The CPRA is the strongest consumer privacy law ever enacted in the United States, and achieves broad general parity with the most comprehensive laws in other jurisdictions including Europe (GDPR), Japan, Israel, New Zealand, Canada, etc.

CPRA builds on existing California law passed in 2018 (the California Consumer Privacy Act or CCPA). Both laws were sponsored by the same group, Californians for Consumer Privacy, led by Alastair Mactaggart. Some of it goes into effect now, and the rest is phased in over the next 2 years, with final implementation in mid-2023.

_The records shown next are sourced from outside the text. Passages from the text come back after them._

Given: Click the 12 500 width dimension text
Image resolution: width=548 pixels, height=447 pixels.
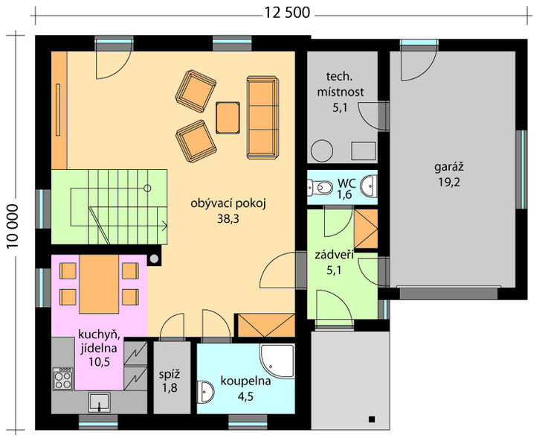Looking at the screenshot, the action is pyautogui.click(x=287, y=13).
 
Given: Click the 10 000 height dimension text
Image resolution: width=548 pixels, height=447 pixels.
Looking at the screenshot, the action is pyautogui.click(x=13, y=226).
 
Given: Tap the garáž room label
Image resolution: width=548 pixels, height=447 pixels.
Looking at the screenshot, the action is pyautogui.click(x=449, y=168).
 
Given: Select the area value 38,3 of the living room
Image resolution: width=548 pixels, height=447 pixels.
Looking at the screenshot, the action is pyautogui.click(x=228, y=219).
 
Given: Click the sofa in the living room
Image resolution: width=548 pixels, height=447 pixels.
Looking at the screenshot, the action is pyautogui.click(x=262, y=118).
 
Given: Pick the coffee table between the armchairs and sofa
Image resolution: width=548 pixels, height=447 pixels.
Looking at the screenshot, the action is pyautogui.click(x=228, y=118).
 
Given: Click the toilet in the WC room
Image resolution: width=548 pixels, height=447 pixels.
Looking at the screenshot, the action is pyautogui.click(x=320, y=188).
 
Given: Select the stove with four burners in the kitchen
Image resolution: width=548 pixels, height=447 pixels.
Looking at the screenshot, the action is pyautogui.click(x=63, y=378).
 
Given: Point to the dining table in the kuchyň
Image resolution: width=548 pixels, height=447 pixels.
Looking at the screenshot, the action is pyautogui.click(x=99, y=284).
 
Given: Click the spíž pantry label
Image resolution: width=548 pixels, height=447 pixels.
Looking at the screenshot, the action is pyautogui.click(x=170, y=375).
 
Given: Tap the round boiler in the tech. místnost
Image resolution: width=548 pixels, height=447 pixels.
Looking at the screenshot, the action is pyautogui.click(x=321, y=151).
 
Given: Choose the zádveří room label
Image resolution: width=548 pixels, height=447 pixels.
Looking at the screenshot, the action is pyautogui.click(x=334, y=256).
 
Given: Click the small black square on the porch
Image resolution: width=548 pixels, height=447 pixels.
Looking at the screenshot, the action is pyautogui.click(x=372, y=419).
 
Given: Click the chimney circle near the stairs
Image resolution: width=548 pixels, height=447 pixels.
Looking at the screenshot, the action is pyautogui.click(x=154, y=259).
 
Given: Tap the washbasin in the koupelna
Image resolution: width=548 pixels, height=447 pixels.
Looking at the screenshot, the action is pyautogui.click(x=205, y=392).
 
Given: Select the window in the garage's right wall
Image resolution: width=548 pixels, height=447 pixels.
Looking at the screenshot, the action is pyautogui.click(x=521, y=169).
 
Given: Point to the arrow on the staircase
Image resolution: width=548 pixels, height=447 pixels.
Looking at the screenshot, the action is pyautogui.click(x=164, y=226).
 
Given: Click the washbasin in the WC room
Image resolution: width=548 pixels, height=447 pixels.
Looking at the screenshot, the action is pyautogui.click(x=369, y=186).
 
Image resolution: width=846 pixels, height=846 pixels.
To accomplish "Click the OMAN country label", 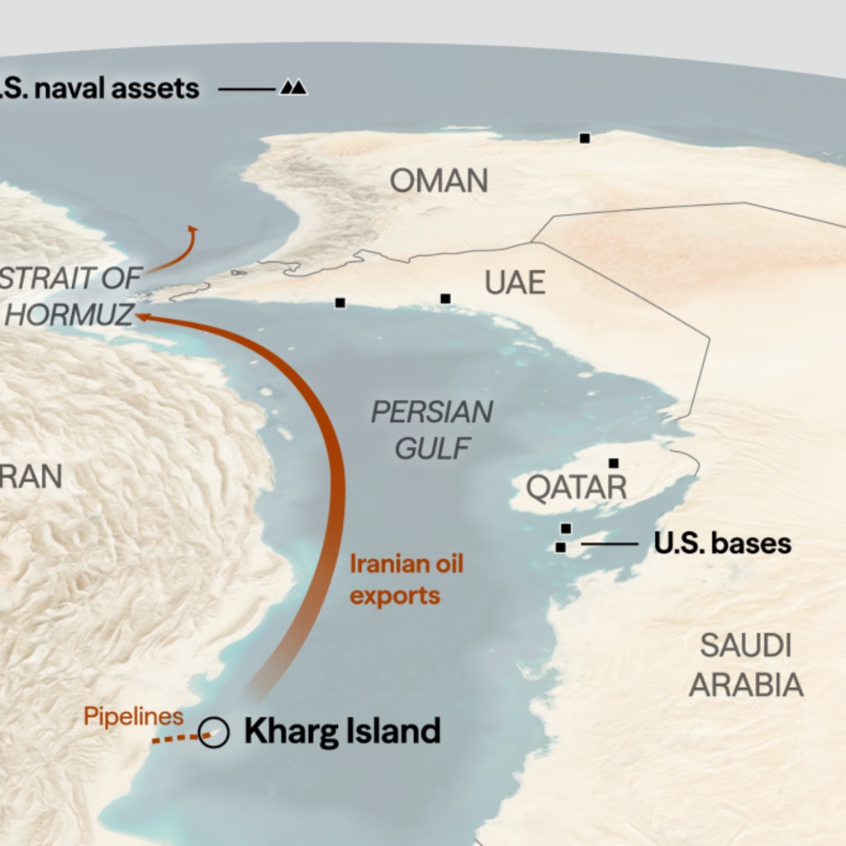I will tap(439, 181).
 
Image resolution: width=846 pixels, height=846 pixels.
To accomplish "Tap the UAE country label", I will tap(515, 283).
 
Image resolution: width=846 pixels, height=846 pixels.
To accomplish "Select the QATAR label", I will tap(577, 487).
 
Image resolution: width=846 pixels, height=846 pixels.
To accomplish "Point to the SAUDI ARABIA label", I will tap(746, 665).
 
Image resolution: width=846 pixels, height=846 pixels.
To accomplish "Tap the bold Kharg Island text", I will tap(342, 732).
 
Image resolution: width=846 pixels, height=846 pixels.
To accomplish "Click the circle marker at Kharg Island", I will tap(214, 732).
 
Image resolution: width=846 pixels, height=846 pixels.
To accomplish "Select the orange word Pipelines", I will tap(133, 716).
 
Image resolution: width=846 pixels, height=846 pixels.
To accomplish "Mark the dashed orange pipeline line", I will tap(175, 738).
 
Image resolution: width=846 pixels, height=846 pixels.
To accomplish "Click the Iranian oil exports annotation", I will tap(406, 579).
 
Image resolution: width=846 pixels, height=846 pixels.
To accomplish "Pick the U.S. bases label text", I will tap(723, 544).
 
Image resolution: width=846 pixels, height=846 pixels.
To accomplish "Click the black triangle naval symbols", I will tap(293, 87).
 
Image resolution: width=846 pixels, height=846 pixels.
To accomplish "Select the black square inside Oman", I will tap(584, 138).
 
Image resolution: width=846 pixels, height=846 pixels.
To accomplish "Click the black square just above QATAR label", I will tap(613, 463).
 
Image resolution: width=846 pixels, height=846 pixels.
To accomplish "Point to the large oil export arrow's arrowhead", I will tap(143, 316).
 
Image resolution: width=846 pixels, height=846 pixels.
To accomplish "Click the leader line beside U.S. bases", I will tap(610, 544).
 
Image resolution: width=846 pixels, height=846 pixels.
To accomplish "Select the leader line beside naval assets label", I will tap(247, 88).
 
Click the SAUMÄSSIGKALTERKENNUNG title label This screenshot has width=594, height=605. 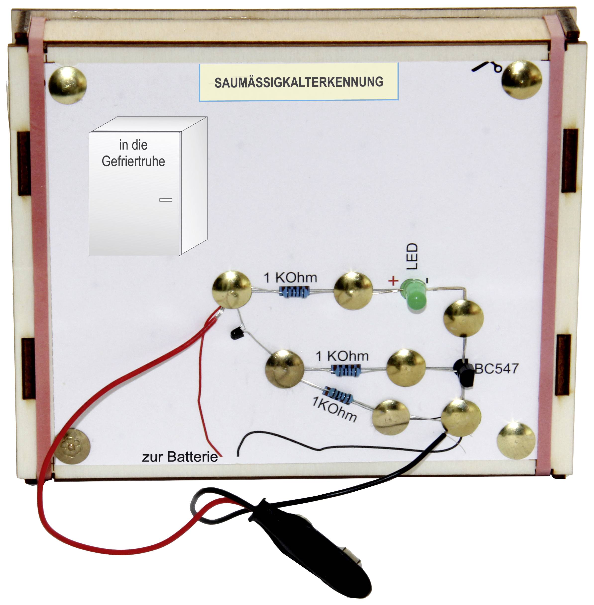tap(299, 82)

Key components of the law include:

  • Access & Deletion rights: consumers can obtain and delete their own personal information.
  • Prevent sale of data: consumers can prevent the sale of their information.
  • Protect children: guardian or teen permission required prior to sale of children’s info.
  • Purpose limitation: only use a consumer’s info for a stated purpose.
  • Storage limitation: keep a consumer’s info only as long as business has stated publicly.
  • Data Minimization: don’t collect more consumer info than necessary.
  • Chain of custody: onward transferees must offer same level of protection.
  • Requirement for reasonable & appropriate security to protect personal info.
  • Deletion expansion: businesses must be able to tell businesses they’ve sold personal info to, or shared it with, to delete info when a deletion request is received.
  • Right of Correction: let consumers correct personal information with businesses.
  • Triples fines for violations involving children’s information.
  • Sensitive Personal Info: right to stop its use (includes race, precise geolocation, religion, union membership, genetics, biometrics, sexual orientation, contents of communications).
  • Right to see ‘all’ personal info, not just last 12 months’.
  • Precise geolocation: no tracking within ~250 acres.
  • Profiling: right to object to automated decision-making and learn meaningful information about the logic involved.
  • Removing 30 day right to cure violation (ends “two strikes you’re out”).
  • Right to opt out of cross-context behavioral advertising fixes major CCPA weakness.
  • Data protection agency with guaranteed funding
    • 2x+ bigger than current enforcement
    • Removes exclusive enforcement by AG: allows 58 county and 4 largest city DA’s to enforce the law via Business & Professions Code Sec. 17200
  • Annual cybersecurity audits and risk assessments for high-risk data processors.
  • Chief Privacy Auditor to audit businesses for compliance w/ CPRA.
  • Prevents law being weakened in the Legislature, because any amendments must be in furtherance of consumer privacy (which are then allowed by a simple majority of the Legislature).